Of particular interest in this list is Section 700.10(D), fire protection, covering fire resistance and fire protection of emergency feeders. In the 2017 edition, fire protection of circuits was not addressed in Article 517, while 700.10(D) specifically required fire protection for feeders at, “health care occupancies where persons are not capable of self-preservation.” At the same time, health care compliance with 00.10(D) was specifically excluded in NFPA 99 220.127.116.11.1.5.
The net effect was that health care facilities were compelled to comply with NEC 700.10(D), regardless of the exclusion listed in NFPA 99, as AHJs enforced the direct requirements of the NEC and no one enforced the exclusions of NFPA 99. In the 2020 NEC, Section 700.10(D) no longer references health care facilities and 700.10(D) is specifically excluded in Article 517 and the situation is clear — life safety branch feeders are not required to be fire rated in the 2020 NEC.
New, deleted articles
Article 280, surge arresters, over 1,000 volts and Article 285, surge-protective devices, 1,000 volts or less, were combined and relocated to new Article 242, overvoltage protection.
Article 310, conductors for general wiring, was separated into two articles, with requirements for conductors rated 1,000 volts and below remaining in Article 310 and those for conductors rated 1,001 volts to 35 kilovolts moving to new Article 311, medium-voltage conductors and cable, together with requirements from Article 328, medium-voltage cable: type MV.
New Article 805, communications circuits, contains requirements of the former Article 800 and a new Article 800, general requirements for communication systems, captures information previously in Articles 820, 830 and 840, along with common requirements from the previous Article 800.
Article 553, floating buildings, was deleted and its provisions were relocated to Article 555, marinas, boatyards, floating buildings and commercial and noncommercial docking facilities.
Article 337, type P cable, was added to provide requirements for type P cable, generally suited to petrochemical and oil and gas drilling applications.
Section 90.2(A)(5) and (6)
Two items were added to the scope of the NEC, in Section 90.2(A)(5) and 90.2(A)(6). The extension of the scope of the code is a fairly rare event. No additions, other than the occasional inclusion of a fine-print note, appear in any of the editions going back to at least 1999.

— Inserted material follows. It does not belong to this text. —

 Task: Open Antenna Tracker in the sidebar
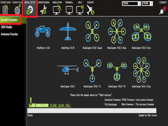(9, 34)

Section 90.2(A)(5) adds shore power installations for marinas and boatyards to the scope of the code. Installations in watercraft themselves are excluded from the scope in Section 90.2(B)(1), leading AHJs and designers to consider shore power installations outside the scope as well. The new section was added to clarify that the shore power installation falls under the code, in response to electric shock injuries and drownings due to leakage currents in the water at marine facilities.
Section 90.2(A)(6) adds installations that support delivering power from electric vehicles to premises wiring. Typically, these will be bidirectional charging stations, with the ability to deliver energy to a connected vehicle from the power system and to deliver stored power from the vehicle to the premises wiring or eventually to the utility grid. The installed base of these devices in the United States is currently very small and most of the existing installations are experimental.
However, electric utilities, municipalities, transmission organizations and other organizations perceive a potential future benefit from using the electric vehicle fleet as a stored energy source for grid stabilization or for supplementing intermittent renewable energy sources to avoid resorting to fossil fuels for that purpose. The economics of vehicle-to-grid operation are not well-understood and It remains to be seen whether this technology will ever be widely accepted.